» DATA
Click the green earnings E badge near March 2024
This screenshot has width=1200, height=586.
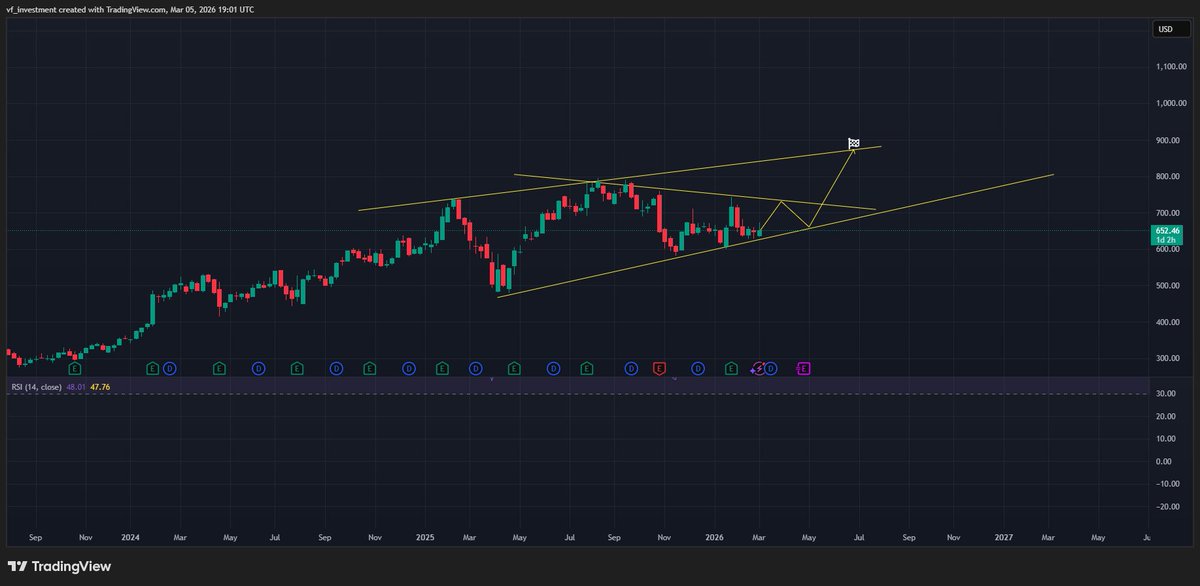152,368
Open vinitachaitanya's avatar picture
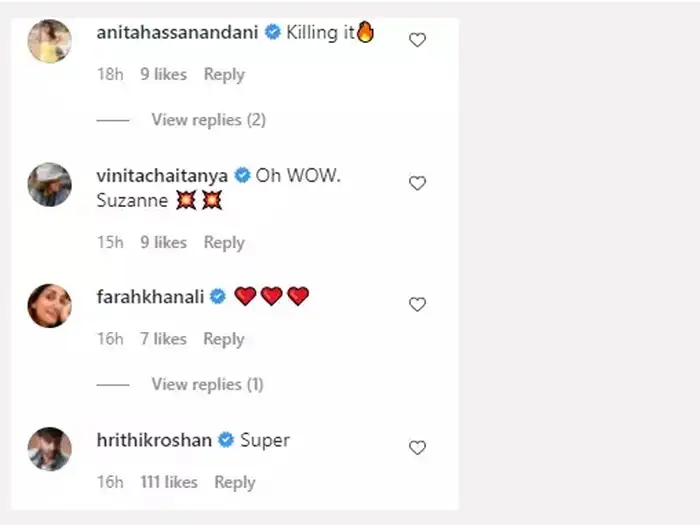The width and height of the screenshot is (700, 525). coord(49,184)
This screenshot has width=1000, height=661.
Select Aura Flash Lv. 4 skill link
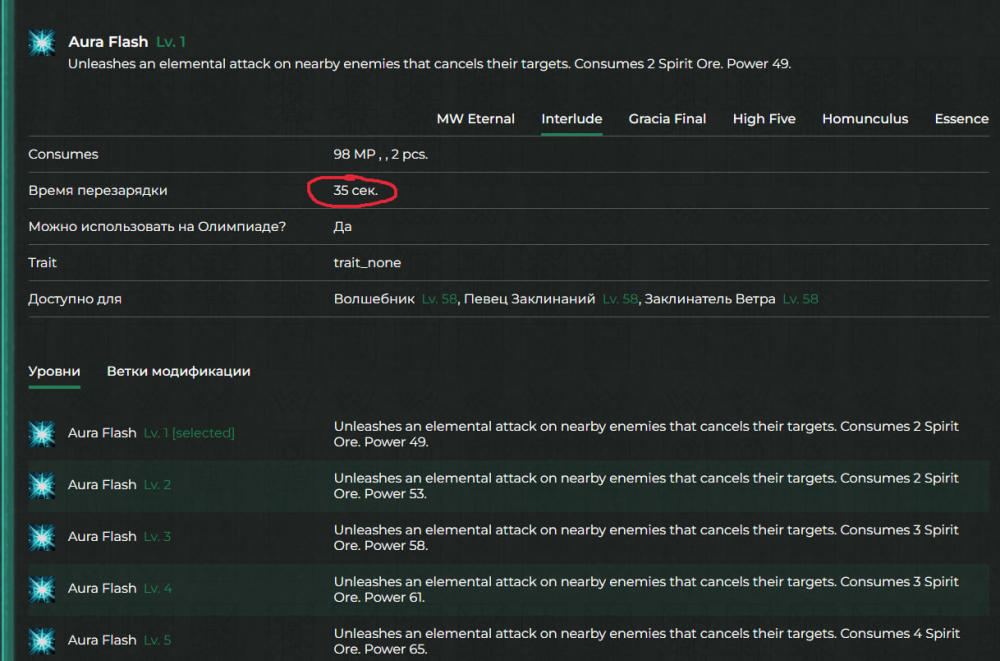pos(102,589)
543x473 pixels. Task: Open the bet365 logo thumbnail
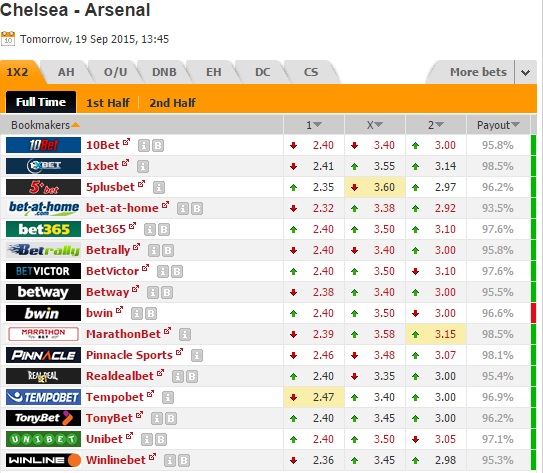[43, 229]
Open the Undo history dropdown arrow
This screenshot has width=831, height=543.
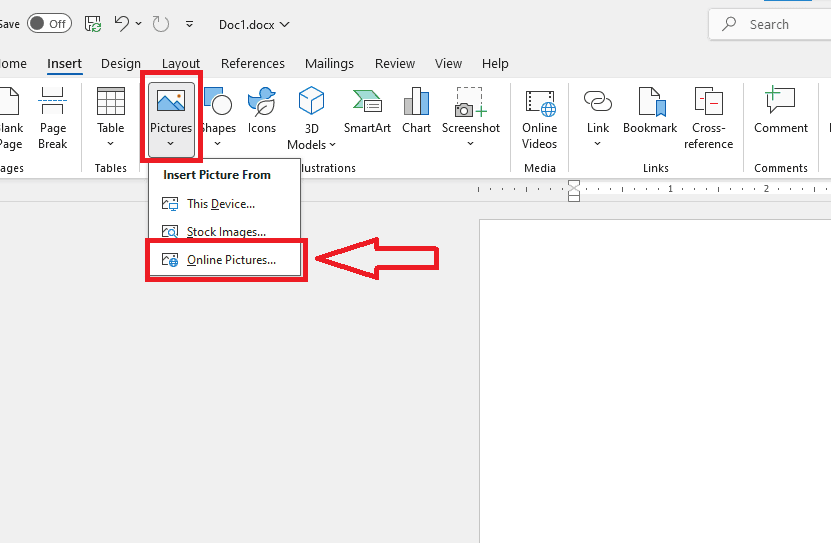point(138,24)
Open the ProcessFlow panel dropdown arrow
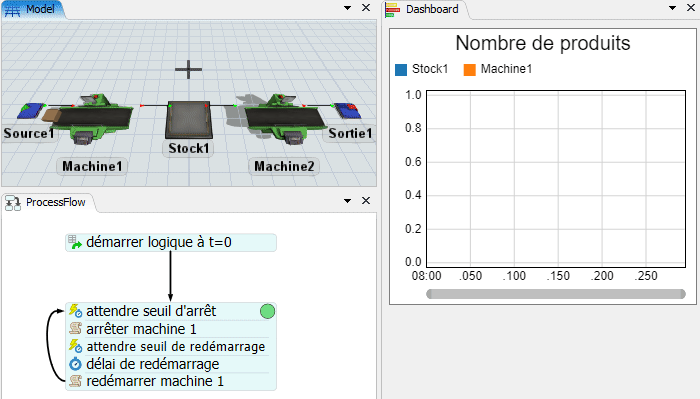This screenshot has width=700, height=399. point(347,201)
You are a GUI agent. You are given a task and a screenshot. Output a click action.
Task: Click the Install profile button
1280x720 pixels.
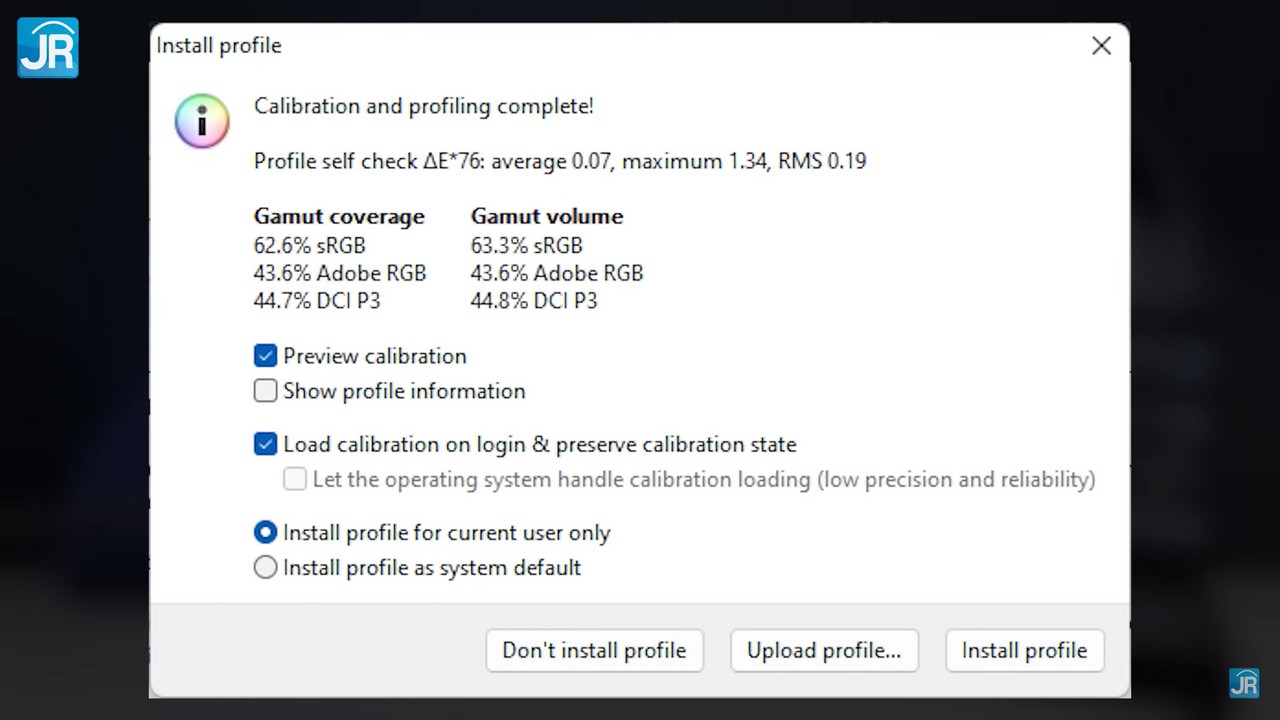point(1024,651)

---

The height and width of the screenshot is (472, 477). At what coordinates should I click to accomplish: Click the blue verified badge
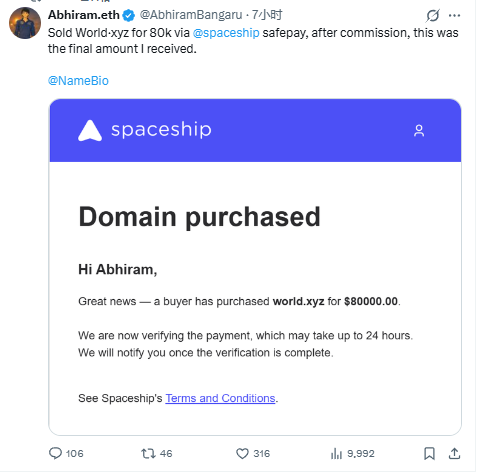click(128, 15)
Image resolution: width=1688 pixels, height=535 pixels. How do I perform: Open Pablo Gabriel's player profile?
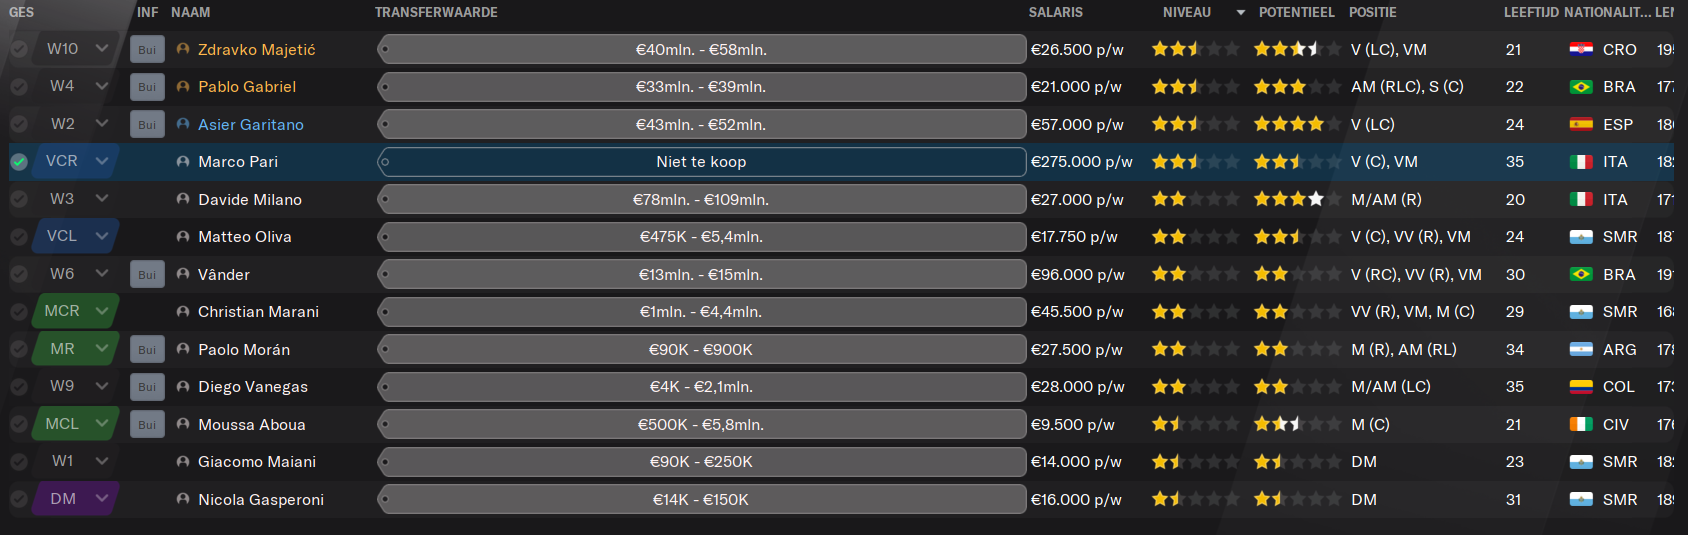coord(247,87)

» YOUR INSTRUCTIONS
Going back to the data above, write out everything from the line with "Click the green" down to the line with "Open the Undo history dropdown arrow", both included, leaving every picture out.

» YOUR RESPONSE
Click the green earnings E badge near March 2024
This screenshot has width=1200, height=586.
152,368
Open vinitachaitanya's avatar picture
The width and height of the screenshot is (700, 525). coord(49,184)
This screenshot has width=1000, height=661.
Select Aura Flash Lv. 4 skill link
pos(102,589)
543x473 pixels. Task: Open the bet365 logo thumbnail
[43, 229]
Open the Undo history dropdown arrow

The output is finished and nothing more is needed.